Looks like it’d be pretty trivial to guess the encryption keys, though – the only source of entropy used is the current time in seconds. Assuming the time of infection is within the last thirty days, that’s only about 2.6 million keys to brute force. Or am I missing something?
Hmm they’re giving people a big monetary incentive to find them rather than paying them to go away.
I’d imagine the type of company that can pay $250k worth of important data would have a professional set-up with back-ups. But I might be being too presumptive.
Another thing is getting that much BTC would be a huge hassle and probably end up adding a ~10% premium.
This seems like a bigger gamble than the typical ransomware fees.
But even if victims do reach deep into their pockets, the probability that the attackers will decrypt the files is small.
It’s also critically important they decrypt it otherwise people will stop paying the fee entirely.
[Comment removed by author]
And the alternative of “finding them” ultimately won’t necessarily help the business recover, according to the article
Well, I imagine that the advanced type of resources it takes to hunt down hackers at the FBI and elsewhere require some big motivation and each of these attacks is high profile by nature, more so than the other usual rinky-dink randomware. But I guess both types are pretty bad, just quality over quantity.

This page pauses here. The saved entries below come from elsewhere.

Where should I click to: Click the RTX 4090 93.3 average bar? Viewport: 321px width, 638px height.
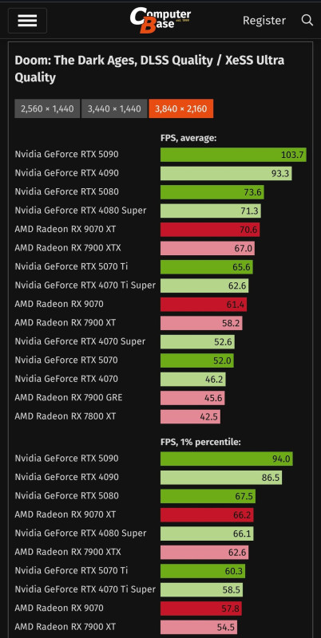point(226,173)
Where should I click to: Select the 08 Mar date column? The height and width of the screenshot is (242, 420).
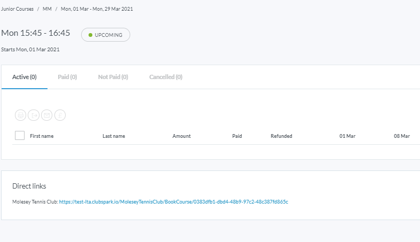tap(402, 136)
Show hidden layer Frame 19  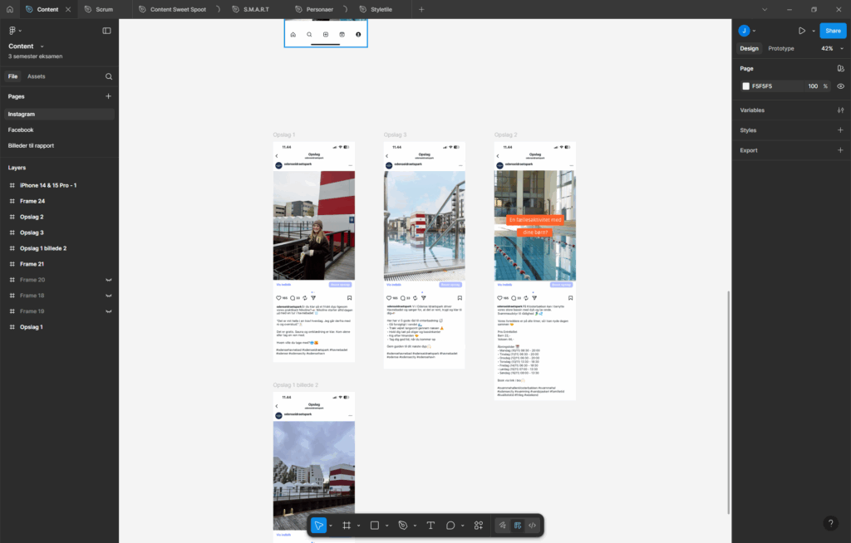pos(109,311)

I’m mostly just not sure what the criminals business model is here. Because I don’t see it working very well.
The article describes this as an attack on the Ukraine’s infrastructure. As you point out, criminals don’t have a strong incentive to do that unless they’re going to get money from it.
But there’s an APT for whom this makes perfect sense - the same one that has been using its associated physical military in that area for a few years now. State actors have motives that aren’t money.
This truly is the year of Linux on the Desktop!